• _What you are asked to do_: Write out every line below that includes the word "Locate".

• _Information given_:
╭──
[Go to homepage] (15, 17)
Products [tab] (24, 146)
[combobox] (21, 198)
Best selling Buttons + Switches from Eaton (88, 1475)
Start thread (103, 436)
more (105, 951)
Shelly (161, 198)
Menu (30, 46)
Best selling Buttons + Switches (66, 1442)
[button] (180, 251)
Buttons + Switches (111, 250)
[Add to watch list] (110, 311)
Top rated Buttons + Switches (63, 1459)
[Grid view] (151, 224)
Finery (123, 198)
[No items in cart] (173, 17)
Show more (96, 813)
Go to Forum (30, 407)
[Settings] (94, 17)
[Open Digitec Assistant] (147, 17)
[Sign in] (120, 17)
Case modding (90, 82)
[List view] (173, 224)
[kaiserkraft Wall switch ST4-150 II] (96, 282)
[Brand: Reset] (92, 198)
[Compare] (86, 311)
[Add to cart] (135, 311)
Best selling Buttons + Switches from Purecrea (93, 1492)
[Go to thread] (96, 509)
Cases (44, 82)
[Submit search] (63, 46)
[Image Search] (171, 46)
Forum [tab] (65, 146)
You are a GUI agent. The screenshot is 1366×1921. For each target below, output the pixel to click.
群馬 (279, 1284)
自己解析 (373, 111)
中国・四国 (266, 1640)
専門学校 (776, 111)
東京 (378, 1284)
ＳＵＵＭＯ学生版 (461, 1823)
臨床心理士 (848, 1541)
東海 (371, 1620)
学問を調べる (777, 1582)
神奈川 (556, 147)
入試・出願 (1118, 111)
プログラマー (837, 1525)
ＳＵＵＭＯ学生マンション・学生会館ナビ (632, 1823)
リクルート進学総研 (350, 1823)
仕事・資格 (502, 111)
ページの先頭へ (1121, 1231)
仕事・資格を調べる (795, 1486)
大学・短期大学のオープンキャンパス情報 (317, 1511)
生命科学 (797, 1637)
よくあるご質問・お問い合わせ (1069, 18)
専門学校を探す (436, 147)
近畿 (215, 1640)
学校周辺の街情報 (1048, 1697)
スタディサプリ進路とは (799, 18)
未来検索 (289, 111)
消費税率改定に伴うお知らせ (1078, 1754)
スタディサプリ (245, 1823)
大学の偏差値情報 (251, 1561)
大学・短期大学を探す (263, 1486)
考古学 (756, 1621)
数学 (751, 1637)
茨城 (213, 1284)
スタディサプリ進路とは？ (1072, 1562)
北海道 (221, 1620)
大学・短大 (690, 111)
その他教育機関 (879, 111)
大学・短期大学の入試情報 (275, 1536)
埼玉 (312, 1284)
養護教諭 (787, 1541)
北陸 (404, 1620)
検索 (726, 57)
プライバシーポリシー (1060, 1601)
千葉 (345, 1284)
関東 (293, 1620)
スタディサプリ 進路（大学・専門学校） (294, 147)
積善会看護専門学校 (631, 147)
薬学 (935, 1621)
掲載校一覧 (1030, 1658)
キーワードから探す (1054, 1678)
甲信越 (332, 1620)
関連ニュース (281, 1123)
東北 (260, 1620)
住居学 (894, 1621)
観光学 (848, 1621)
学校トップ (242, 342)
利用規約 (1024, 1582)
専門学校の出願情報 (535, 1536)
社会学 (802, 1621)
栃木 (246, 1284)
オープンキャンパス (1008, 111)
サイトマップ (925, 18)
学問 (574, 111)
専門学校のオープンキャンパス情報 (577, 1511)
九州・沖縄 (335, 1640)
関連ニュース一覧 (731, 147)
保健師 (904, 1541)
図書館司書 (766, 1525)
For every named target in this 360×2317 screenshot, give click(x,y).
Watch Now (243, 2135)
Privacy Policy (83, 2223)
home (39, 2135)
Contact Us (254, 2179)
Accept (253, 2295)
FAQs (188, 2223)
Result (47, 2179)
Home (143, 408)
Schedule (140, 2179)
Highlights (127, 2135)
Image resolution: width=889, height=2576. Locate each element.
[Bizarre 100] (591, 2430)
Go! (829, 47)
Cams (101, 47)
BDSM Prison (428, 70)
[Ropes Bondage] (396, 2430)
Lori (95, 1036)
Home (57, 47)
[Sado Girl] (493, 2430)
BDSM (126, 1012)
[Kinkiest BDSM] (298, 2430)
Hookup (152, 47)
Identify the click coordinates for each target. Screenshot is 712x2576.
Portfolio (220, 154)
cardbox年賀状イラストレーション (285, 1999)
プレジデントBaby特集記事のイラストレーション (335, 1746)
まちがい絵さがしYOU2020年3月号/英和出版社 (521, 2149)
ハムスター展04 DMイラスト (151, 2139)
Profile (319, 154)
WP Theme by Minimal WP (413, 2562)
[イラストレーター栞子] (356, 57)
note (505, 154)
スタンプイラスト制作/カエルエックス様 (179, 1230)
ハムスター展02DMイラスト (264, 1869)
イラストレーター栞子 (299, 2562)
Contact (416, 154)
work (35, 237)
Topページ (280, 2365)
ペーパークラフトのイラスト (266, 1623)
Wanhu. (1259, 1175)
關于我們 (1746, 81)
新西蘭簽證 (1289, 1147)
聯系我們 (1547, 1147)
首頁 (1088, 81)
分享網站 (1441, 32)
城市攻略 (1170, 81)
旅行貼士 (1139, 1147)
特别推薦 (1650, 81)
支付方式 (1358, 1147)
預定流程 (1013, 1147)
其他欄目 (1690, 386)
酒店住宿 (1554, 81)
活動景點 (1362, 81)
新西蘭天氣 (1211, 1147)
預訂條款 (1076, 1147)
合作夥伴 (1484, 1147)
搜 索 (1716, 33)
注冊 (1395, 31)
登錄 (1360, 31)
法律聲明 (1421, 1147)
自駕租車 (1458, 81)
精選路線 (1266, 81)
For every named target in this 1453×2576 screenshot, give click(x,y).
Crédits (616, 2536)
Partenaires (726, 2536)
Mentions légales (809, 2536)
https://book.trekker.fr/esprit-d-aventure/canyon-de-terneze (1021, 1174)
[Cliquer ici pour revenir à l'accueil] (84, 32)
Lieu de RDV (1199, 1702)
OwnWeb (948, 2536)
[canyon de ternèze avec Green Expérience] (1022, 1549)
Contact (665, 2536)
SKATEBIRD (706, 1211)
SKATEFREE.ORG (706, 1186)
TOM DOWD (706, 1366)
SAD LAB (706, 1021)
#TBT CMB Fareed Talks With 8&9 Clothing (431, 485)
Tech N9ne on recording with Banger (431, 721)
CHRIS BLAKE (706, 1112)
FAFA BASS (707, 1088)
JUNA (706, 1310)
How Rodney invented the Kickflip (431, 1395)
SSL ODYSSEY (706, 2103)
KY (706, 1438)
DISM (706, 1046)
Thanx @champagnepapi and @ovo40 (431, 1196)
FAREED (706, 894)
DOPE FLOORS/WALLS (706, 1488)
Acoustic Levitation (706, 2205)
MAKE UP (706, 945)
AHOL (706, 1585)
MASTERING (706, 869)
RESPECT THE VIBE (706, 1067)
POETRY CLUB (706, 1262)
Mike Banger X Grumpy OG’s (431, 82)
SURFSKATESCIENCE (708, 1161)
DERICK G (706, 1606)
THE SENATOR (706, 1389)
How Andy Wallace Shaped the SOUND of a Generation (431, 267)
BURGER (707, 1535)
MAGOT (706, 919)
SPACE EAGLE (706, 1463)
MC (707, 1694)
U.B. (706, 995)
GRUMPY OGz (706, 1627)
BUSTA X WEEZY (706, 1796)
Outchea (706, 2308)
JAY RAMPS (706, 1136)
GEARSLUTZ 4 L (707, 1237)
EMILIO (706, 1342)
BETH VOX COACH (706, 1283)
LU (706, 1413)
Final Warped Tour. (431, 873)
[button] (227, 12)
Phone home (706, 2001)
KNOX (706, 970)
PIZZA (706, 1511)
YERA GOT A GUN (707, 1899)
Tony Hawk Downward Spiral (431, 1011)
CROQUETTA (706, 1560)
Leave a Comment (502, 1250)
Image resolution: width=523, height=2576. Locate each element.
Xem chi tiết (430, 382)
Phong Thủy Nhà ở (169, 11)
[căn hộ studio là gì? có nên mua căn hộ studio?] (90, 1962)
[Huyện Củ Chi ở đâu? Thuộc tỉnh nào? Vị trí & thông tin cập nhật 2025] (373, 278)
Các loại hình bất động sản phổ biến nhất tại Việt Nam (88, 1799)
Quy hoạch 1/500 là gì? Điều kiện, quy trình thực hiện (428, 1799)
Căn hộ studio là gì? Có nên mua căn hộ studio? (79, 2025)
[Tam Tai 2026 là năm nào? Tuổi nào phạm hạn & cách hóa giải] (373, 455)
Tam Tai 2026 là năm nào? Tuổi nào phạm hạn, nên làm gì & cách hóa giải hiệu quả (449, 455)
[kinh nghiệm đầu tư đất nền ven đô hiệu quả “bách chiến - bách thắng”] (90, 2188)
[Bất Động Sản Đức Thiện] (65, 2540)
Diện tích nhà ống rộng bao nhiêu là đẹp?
╰──
• _Exercise result_:
Image resolution: width=889, height=2576. Locate each element.
Image resolution: width=523, height=2576. Locate each element.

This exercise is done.